Alice stood in front of Ruby’s bedroom door, fingertips resting against her thighs. She didn’t want to reach for the knob, didn’t want to turn it, didn’t want to push against the wood so it would swing open to reveal its secrets.
She’d already been in Sterling’s office and Trudy’s room, the two places she’d thought would have the most to offer. In the study she’d found the security codes to the mansion, written in an easy and clear scrawl, and had tucked the piece of paper away in her jeans before anyone else saw. But Trudy’s room was clean. There was no secret laptop to find, as far as Alice could tell, even though she suspected the girl kept one. After that room had been cleared, she’d drifted into the hallway, drawn to the door that was still closed.r />
The knob burned like something bright, like something she couldn’t touch unless she wanted her skin to peel away from the bone.
There was a great deal of noise and movement around her, bodies pushing through the space, disrupting the perfection that was so carefully cultivated, but it didn’t register fully. It was as if everyone else was in real time, and she was stuck in seconds that had slowed to minutes that had slowed to years that had slowed to an eternity.

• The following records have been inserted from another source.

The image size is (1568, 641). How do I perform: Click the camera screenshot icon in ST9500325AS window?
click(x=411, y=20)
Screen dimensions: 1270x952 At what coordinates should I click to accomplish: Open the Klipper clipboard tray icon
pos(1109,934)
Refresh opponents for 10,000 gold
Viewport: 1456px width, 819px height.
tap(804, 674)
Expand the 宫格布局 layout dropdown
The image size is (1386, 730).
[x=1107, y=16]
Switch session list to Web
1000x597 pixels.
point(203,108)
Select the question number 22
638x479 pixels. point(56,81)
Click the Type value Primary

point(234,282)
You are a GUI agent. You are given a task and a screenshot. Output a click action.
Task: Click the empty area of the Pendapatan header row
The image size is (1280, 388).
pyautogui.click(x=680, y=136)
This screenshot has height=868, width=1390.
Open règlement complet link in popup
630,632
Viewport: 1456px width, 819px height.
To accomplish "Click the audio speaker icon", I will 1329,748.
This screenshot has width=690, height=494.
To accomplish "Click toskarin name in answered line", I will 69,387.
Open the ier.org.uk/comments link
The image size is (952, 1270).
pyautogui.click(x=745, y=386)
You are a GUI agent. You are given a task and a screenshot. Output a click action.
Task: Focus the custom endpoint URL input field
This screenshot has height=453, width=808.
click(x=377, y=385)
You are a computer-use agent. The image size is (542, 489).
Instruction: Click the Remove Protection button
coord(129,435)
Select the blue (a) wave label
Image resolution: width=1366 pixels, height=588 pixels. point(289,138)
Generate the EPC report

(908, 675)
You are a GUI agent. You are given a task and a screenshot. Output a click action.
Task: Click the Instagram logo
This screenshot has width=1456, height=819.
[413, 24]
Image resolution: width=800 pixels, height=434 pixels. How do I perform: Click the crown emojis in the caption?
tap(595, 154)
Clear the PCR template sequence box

She was cold. The slope of her ear, the end of her nose, the skin at the top of her spine. She wanted to rub each spot, warm it up until it burned beneath her hand, until she could feel the blood again, hot and pulsing, telling her she was alive.
It wouldn’t. Maybe she was destined to be reminded constantly that she really wasn’t. Alive.
The drag of oxygen into her nostrils, the way it caught in her throat and trickled into her lungs, was there to remind her that she wasn’t quite dead yet, either.
It took three more breaths before she was able to force her body to move. Her hand touched the door, and everything snapped back into focus. The officers around her, the click of Hollis’s heels on hardwood, the subtle smell of freesia sweetening the air that had turned sour from the number of sweaty bodies occupying the space.
“That’s my daughter’s room.” The voice was soft and confused, not accusatory or demanding like it might have been. Alice glanced at Charlotte over her shoulder. She was wrapped in a silk dressing gown, and her hair was down around her shoulders. There was no makeup to ease the shadows beneath her eyes or to cover the hollowness of her cheeks.
Alice sensed, more than saw, Nakamura come up behind her, and it felt like he was backing her up, giving her his trust once more, if only in the form of knowing when she needed help and offering it.
“I know.” Alice pitched her voice just as soft. Charlotte was a skittish animal who needed soothing, who needed gentle pats and reassurances, and Alice would give them if it meant getting what she wanted in the end. “We won’t disturb it.”